[Items from a data source]

....

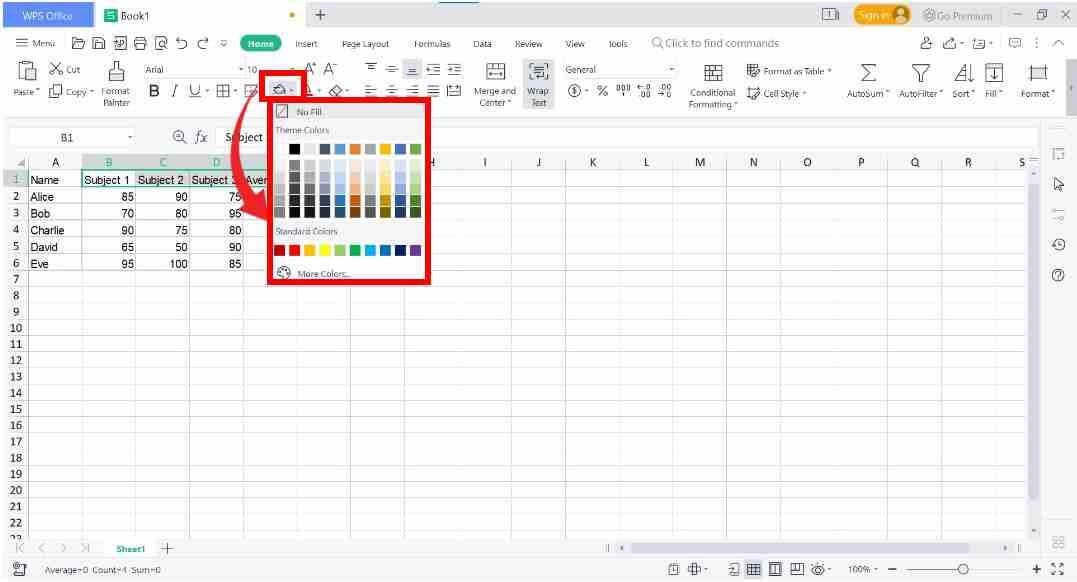Toggle bold formatting
This screenshot has height=582, width=1077.
click(x=154, y=90)
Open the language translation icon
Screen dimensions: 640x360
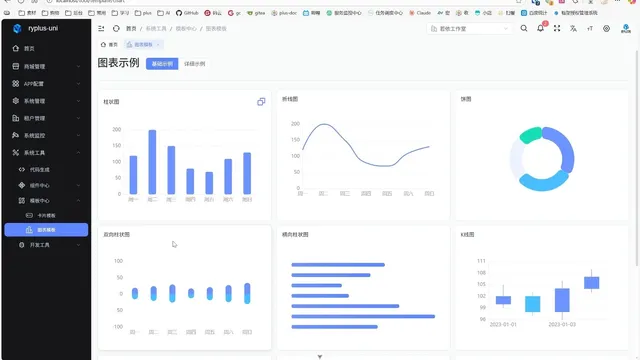573,29
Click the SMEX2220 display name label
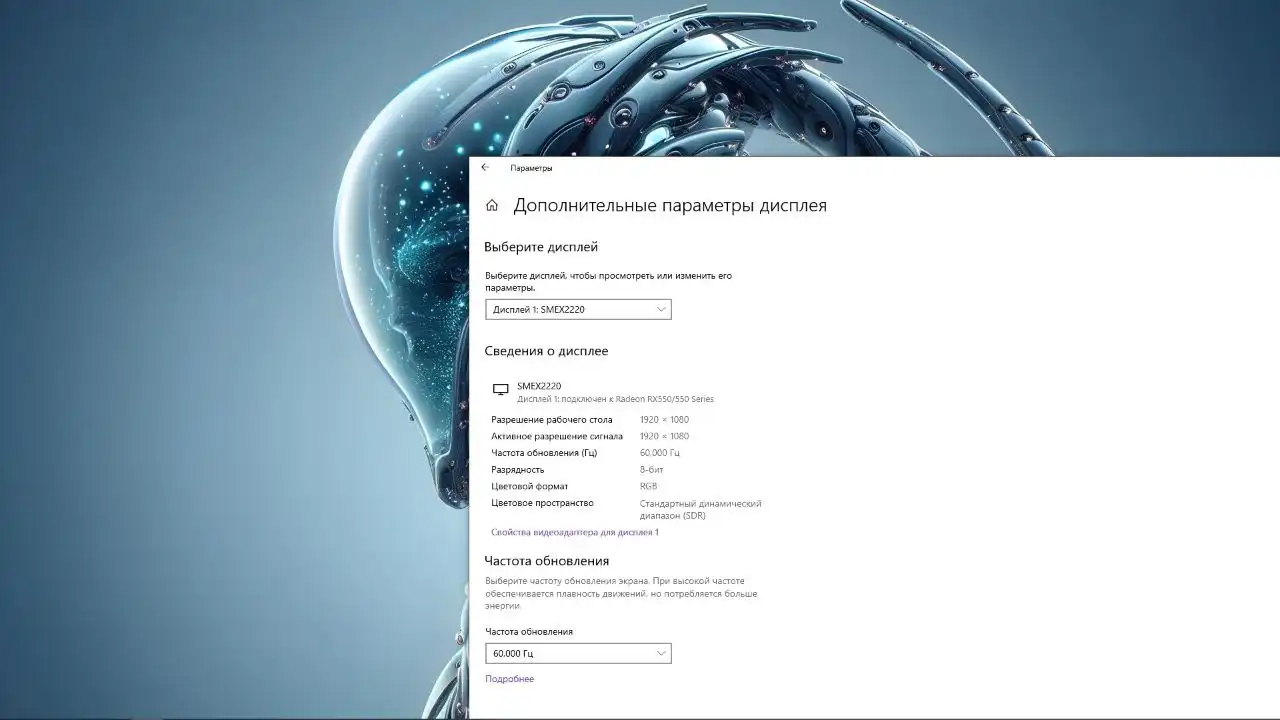Image resolution: width=1280 pixels, height=720 pixels. 538,386
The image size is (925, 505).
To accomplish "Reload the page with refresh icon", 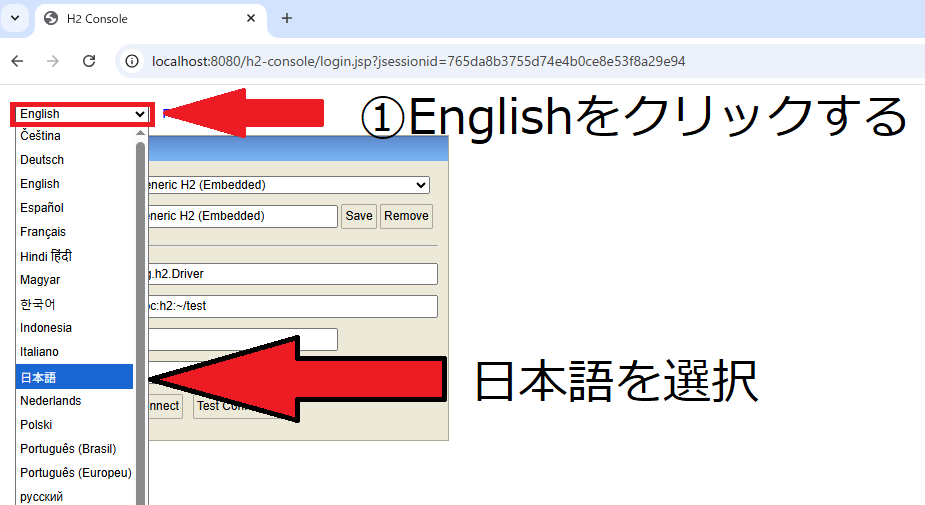I will 89,61.
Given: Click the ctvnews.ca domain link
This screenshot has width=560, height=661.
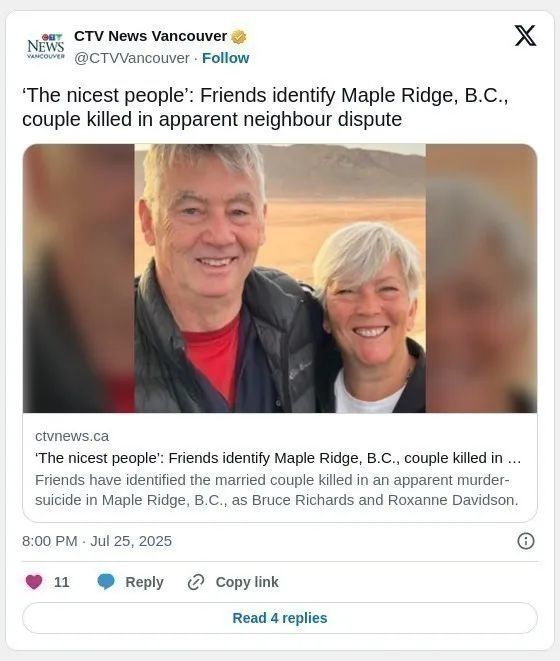Looking at the screenshot, I should point(72,436).
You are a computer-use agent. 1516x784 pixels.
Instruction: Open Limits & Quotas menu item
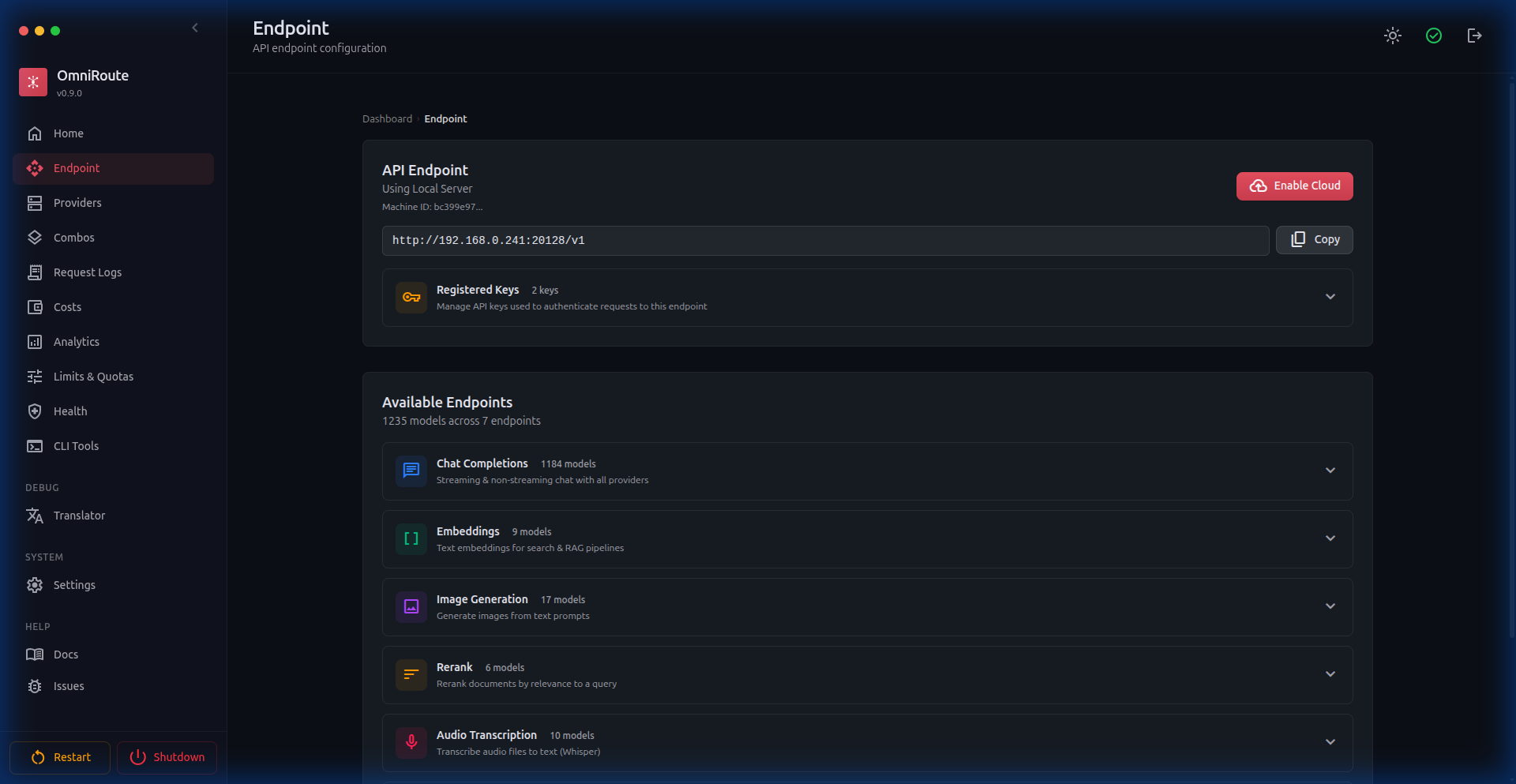click(93, 377)
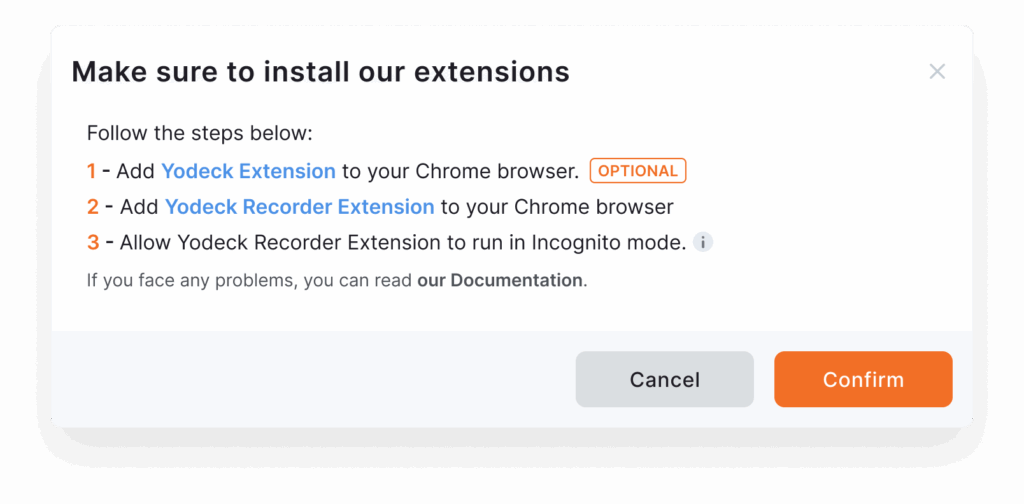
Task: Click the "Make sure to install our extensions" title
Action: (x=320, y=72)
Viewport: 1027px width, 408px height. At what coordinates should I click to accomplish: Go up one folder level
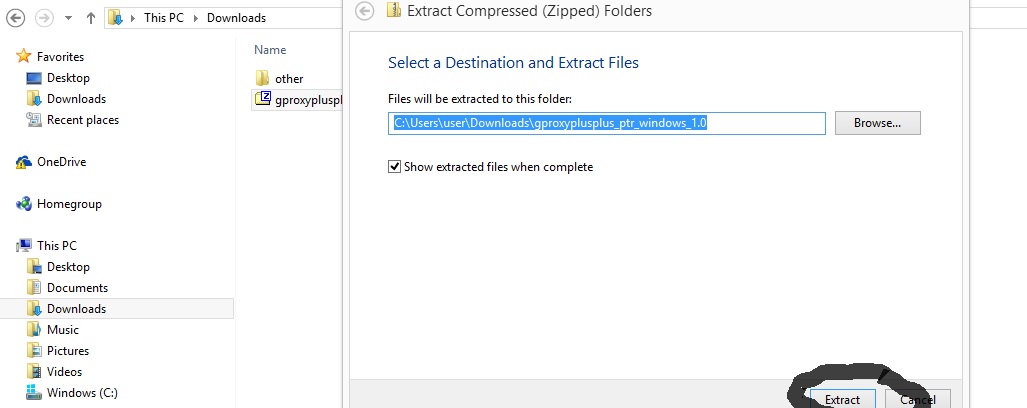(90, 18)
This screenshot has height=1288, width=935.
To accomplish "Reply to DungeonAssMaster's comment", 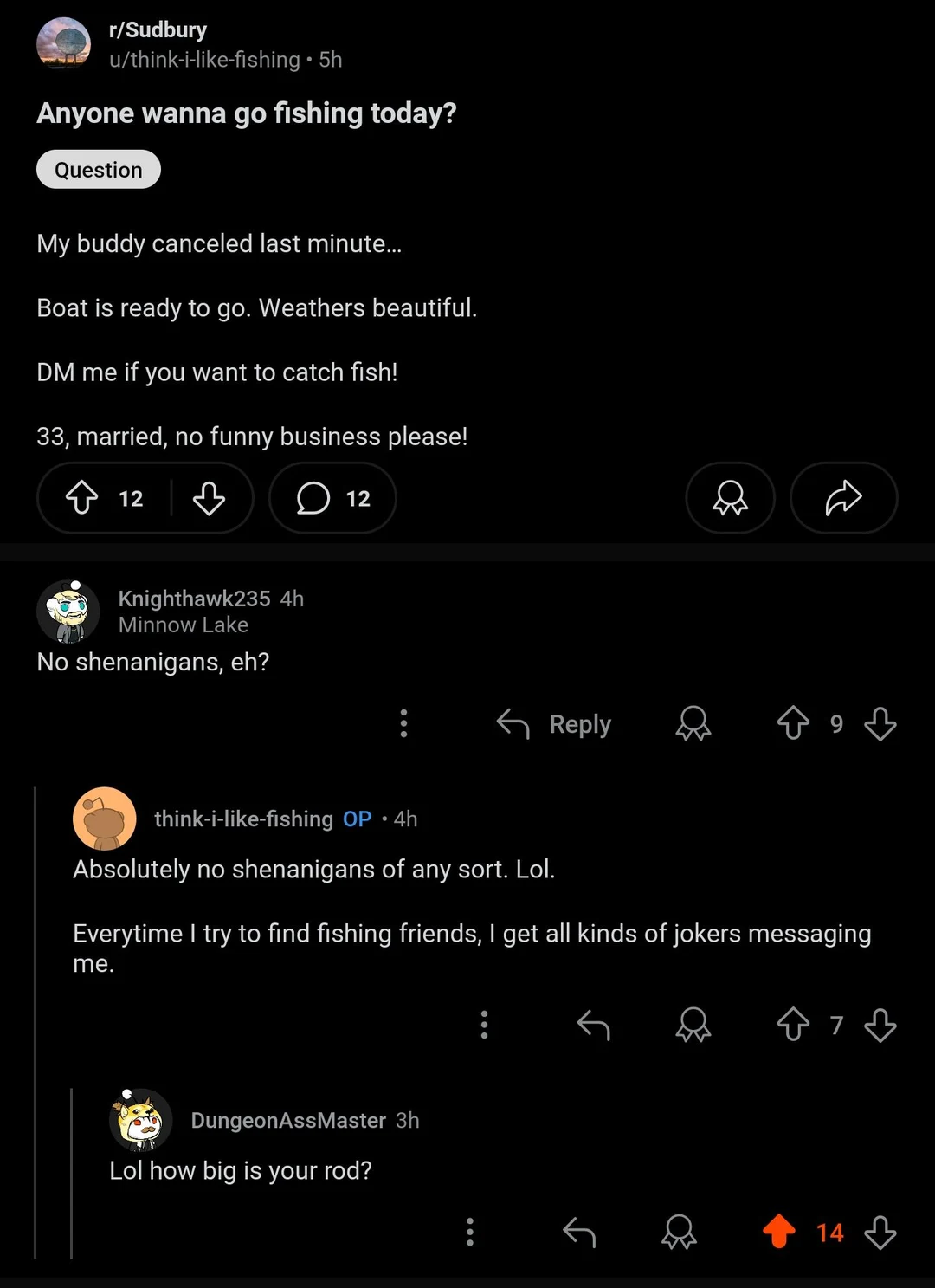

....

Exercise prompt: Starting at the line that holds "This screenshot has height=1288, width=935.", print each line through the last one of the entries above, exactly and with both ends included; no pictures.

Reply:
This screenshot has height=1288, width=935.
To accomplish "Reply to DungeonAssMaster's comment", 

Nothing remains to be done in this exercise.